In Asbury Park, New Jersey, the Asbury Park Press reports:
  • She has broken no law, committed no crime.

    Yet Helen Hugo, a soft-spoken, grandmotherly, 84-year-old "Wheel of Fortune" fan, is a prisoner of the state.

    Its laws and bureaucracy have forced the retired secretary into a nursing home. Disposed of her antiques and other belongings. Separated her from her cat, Sweetie Pie. Barred her closest relatives from visiting her, and exhausted her life's savings to pay the legal fees of the attorneys involved in her guardianship case.

    In the court's eyes, Hugo is mentally incapacitated and requires a state agency to serve as her guardian and manage her care and finances.

    That's what a judge ruled in 2012, after a five-day trial that Hugo didn't attend, except for a private conversation with the judge. She spent all of 33 minutes in the courtroom.

    A sturdy, brown-eyed woman with warm, silky hands and wavy hair that's still more brown than gray, Hugo says the court ruling three years ago was "a lot of nonsense." "Probably the people calling me nuts," she says, "are crazy themselves."

    The terms of her guardianship aren't so easily dismissed. As a ward of the state, Hugo can't vote, write a check, receive her own mail, or make decisions for herself. Inmates in New Jersey have greater legal autonomy.

    Hugo has lived under those restrictions since the day she first met Barbara J. Lieberman.

    An esteemed elder law attorney and respected member of the New Jersey bar, Lieberman, 63, served as Hugo's court-appointed temporary guardian prior to Hugo's capacity trial.

    At the same time, Lieberman was leading a double life as a thief. Using her legal skills and her status as a trusted insider, she stole millions of dollars in other cases involving 16 seniors in their eighties and nineties.

    Among them was the 85-year-old widow of the former head of the Ocean County Police Academy in Lakewood.

    Lieberman moved some into nursing homes and sold their homes. With several, she manipulated their wills so she could keep stealing from them even after they died, authorities have said.

    More than a year after Lieberman's crimes came to light, Hugo, who never married and was living alone prior to her guardianship, is still fighting to be free again, to go where she wants, when she wants, even to be reunited with her beloved Sweetie Pie.

    The problem is, she can't.

    Like tens of thousands of elderly New Jerseyans, and at least 1.5 million Americans, she's consigned to a guardianship system that's shrouded in secrecy, tangled in red tape, and rife with corrupting temptation.

    Across the U.S., the vast majority of court-appointed guardians do difficult, honest work, providing a critical service for society's most vulnerable citizens. But there are some who have exploited a system with few checks and balances, using the supreme authority the courts grant them over their wards' lives to enrich themselves.

    The lawbreakers have included family members, attorneys, professional guardians, even a high-ranking judge in Minnesota.

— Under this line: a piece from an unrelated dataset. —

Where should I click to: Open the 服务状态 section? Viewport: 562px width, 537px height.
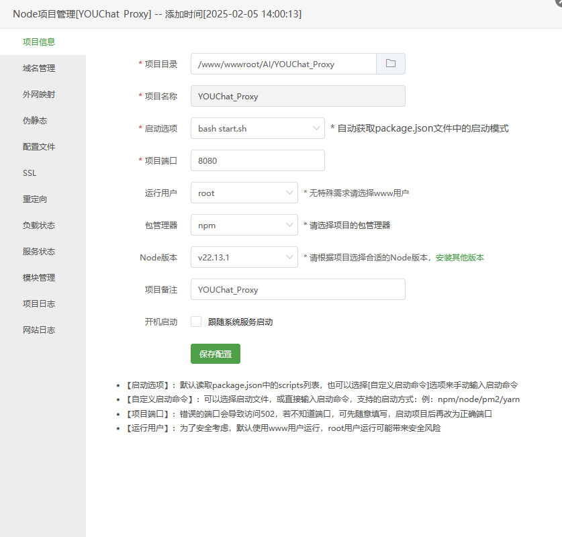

    Corrupt guardians have stolen millions in New Jersey in recent years, and perhaps billions across the country. No one knows for sure.

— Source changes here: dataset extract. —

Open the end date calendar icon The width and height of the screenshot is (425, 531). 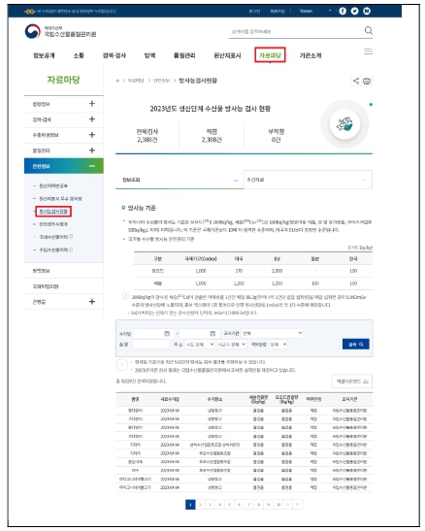213,334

    New Jersey's top judge says these crimes are "deeply troubling."

    "There are simply too many cases in which individuals who've been granted authority, who've been granted responsibility, take advantage of the very people that they have ...promised to assist," New Jersey Chief Justice Stuart Rabner said June 15 at an elder abuse conference at Stockton University in Galloway.

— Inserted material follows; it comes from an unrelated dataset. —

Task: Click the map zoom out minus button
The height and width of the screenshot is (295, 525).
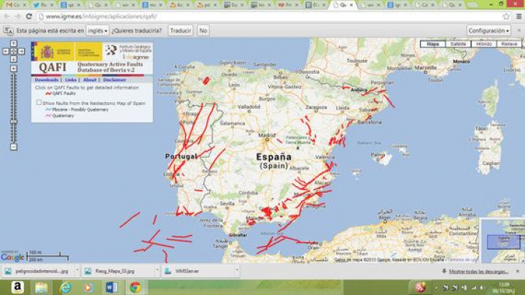Action: click(13, 147)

    The crimes are easy to commit and even easier to hide. Few courts across the country have the resources, or will, to police the guardians they appoint.

    At risk is the biggest treasure chest of all: $30 trillion — yes, trillion — that today's graying baby boomers have amassed in assets over the last 50 to 70 years. That's enough money to run the U.S. government for three decades.

    Why does all this matter to you? ...
For more, see Betrayal of trust (An Attorney's Shocking Crimes Show How Easy It Is To Steal Millions From Seniors) (Part One of a Four-Part series).

For Parts Two, Three and Four of the series, see:
  • Easy prey (Elderly And Vulnerable, 16 Men And Women Became Prime Targets For Theft),
  • Broken system (Vulnerable Seniors Have Few Options For Protection. Will This Happen To You?),
  • How to help the vulnerable (Billions are stolen from the elderly and infirm across the country each year. Here's how to stop it).
See generally, The Wall Street Journal: Abuse Plagues System of Legal Guardians for Adults (Allegations of financial exploitation and abuse are rife, despite waves of overhaul efforts) (Non-WSJ subscriber? Try here, then click appropriate link).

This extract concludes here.